Vanishing acts, p.1
Vanishing Acts, page 1
Also by Leslie Margolis
For Lucy and Leo
Life imitates art far more often
than art imitates life.
Everything started in October on what I thought would be a typical Tuesday morning. It was cold. Not teeth-chattering, I-can’t-feel-my-toes-and-my-nose-is-an-icicle cold, more like I-wish-I’d-already-broken-out-my-winter-coat-because-this-flimsy-fleece-isn’t-doing-the-trick cold. Not even paired with my thick wool scarf—striped and hand-knit by my best friend, Lucy Phan.

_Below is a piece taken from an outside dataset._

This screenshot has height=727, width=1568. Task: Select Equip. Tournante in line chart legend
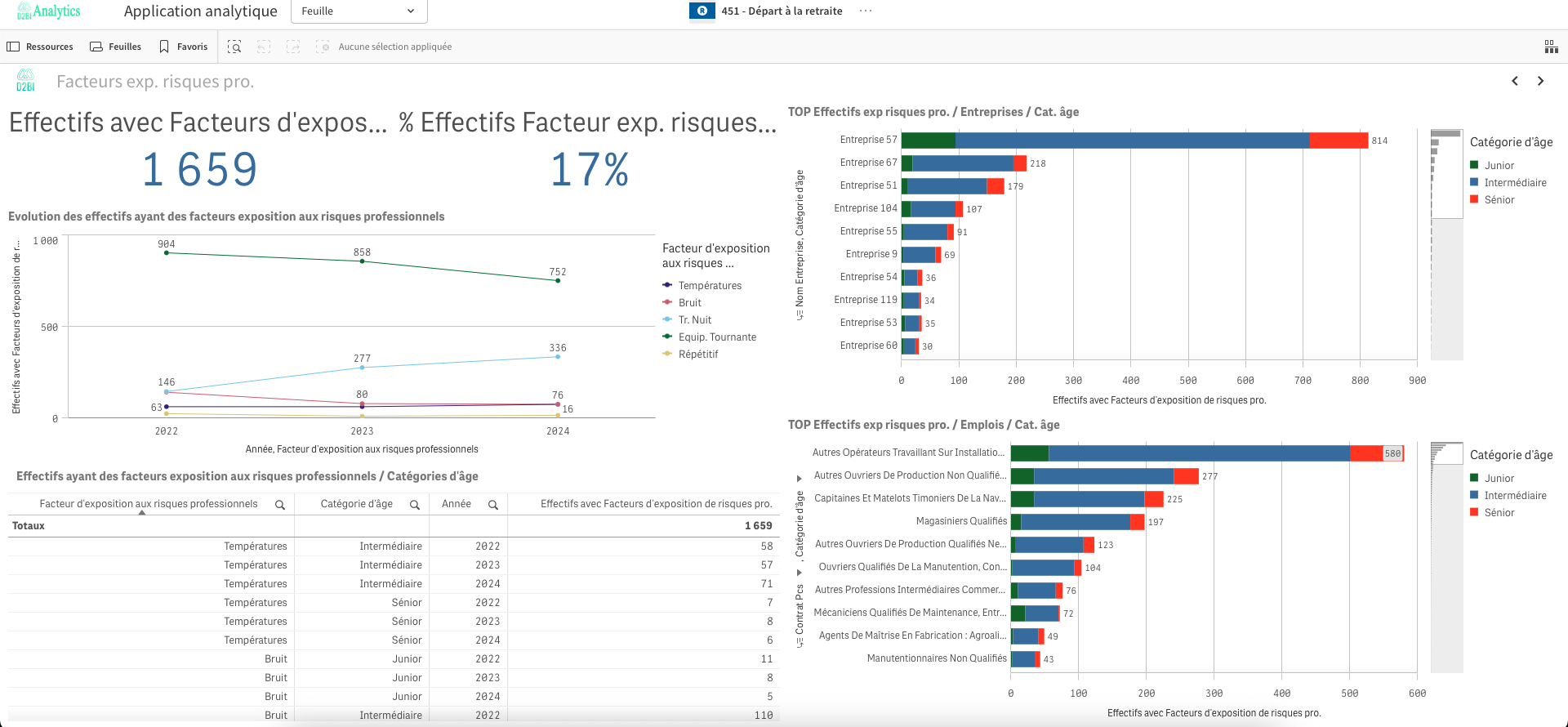tap(716, 337)
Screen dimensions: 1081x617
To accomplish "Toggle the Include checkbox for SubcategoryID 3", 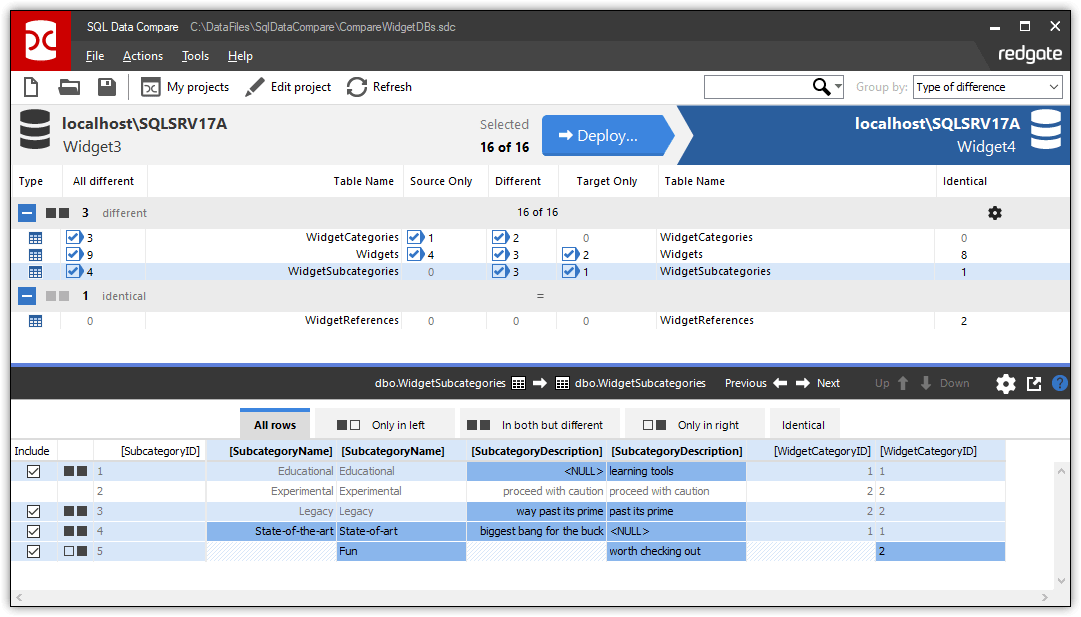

Cool wind whistled through bare trees. Dried leaves danced at our feet as my twin brother, Finn, and I raced to school—running fast and running late because he’d pressed the snooze button on our alarm clock one too many times. (It was the third time that month, and I was totally counting!)
We were still a block from school when suddenly, out of nowhere, I got clobbered by a bloated guy in a top hat. He plowed right into me, making me scream, more from shock than any actual pain.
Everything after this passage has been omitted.